**SUPPLIED MATERIAL**:
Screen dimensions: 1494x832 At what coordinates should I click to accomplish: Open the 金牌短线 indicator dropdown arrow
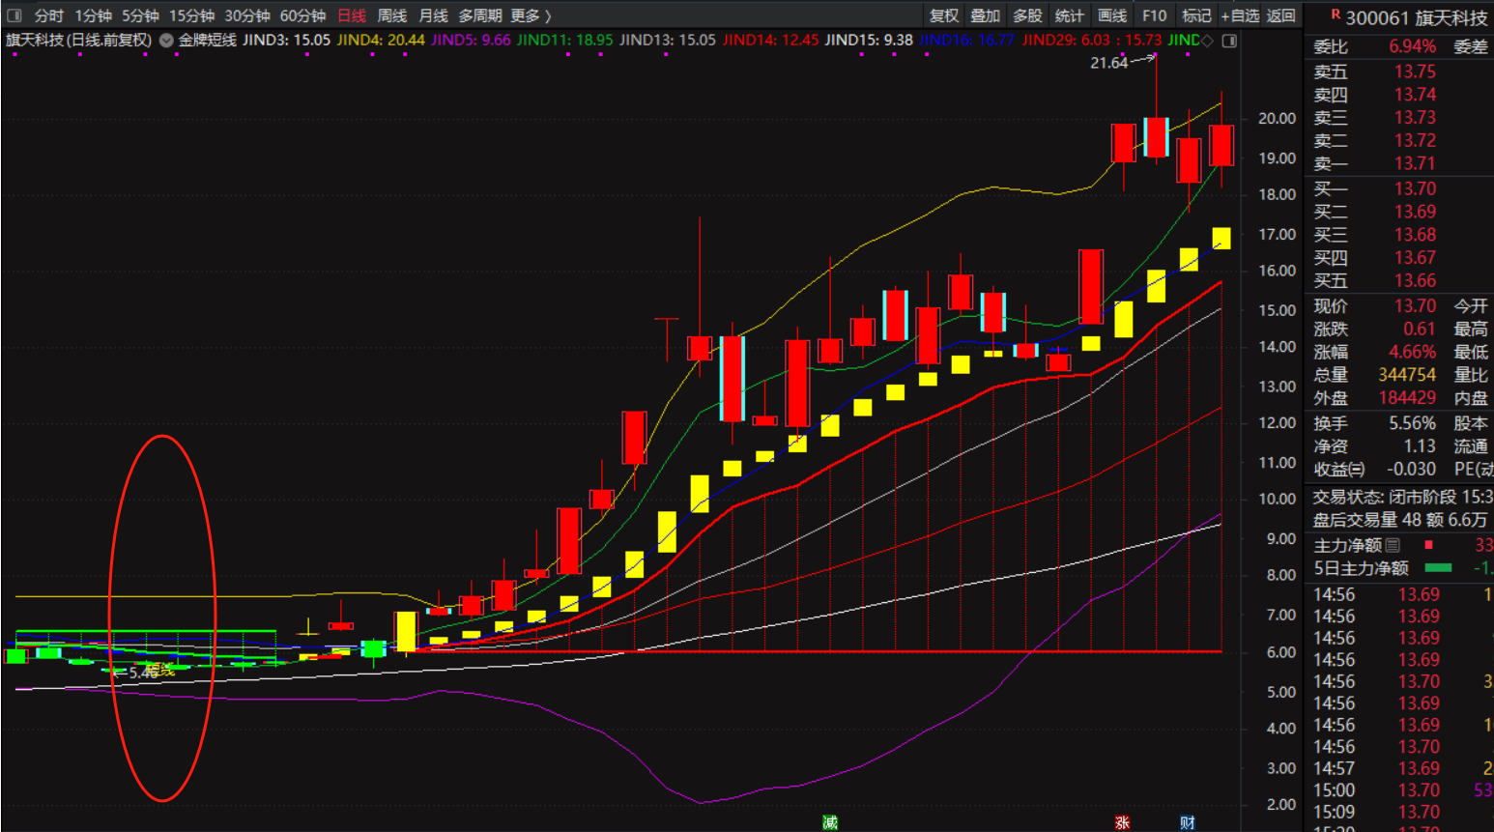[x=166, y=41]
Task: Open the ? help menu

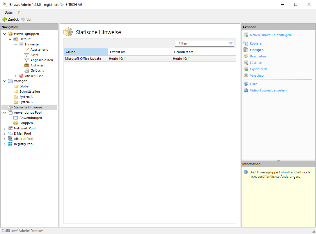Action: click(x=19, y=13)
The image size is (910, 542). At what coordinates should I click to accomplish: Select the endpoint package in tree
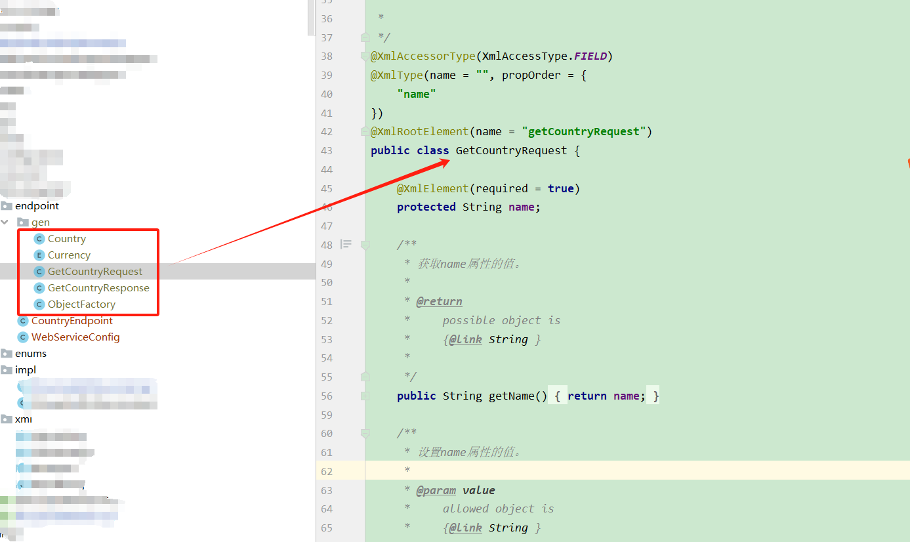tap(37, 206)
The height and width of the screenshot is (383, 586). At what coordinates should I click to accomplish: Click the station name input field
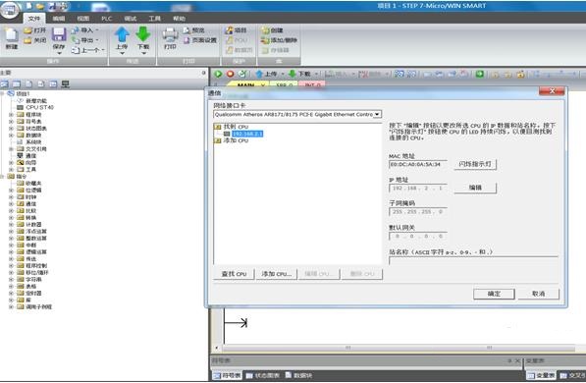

**INSTRUCTIONS TO FOLLOW**: This task calls for an exact copy of the data above, without pictures.

**THE ANSWER**:
Screen dimensions: 1494x832 At what coordinates should I click to accomplish: Open the 金牌短线 indicator dropdown arrow
[x=166, y=41]
Task: Open the ? help menu

Action: click(x=19, y=13)
The image size is (910, 542). At what coordinates should I click to accomplish: Select the endpoint package in tree
tap(37, 206)
The height and width of the screenshot is (383, 586). At what coordinates should I click to accomplish: Click the station name input field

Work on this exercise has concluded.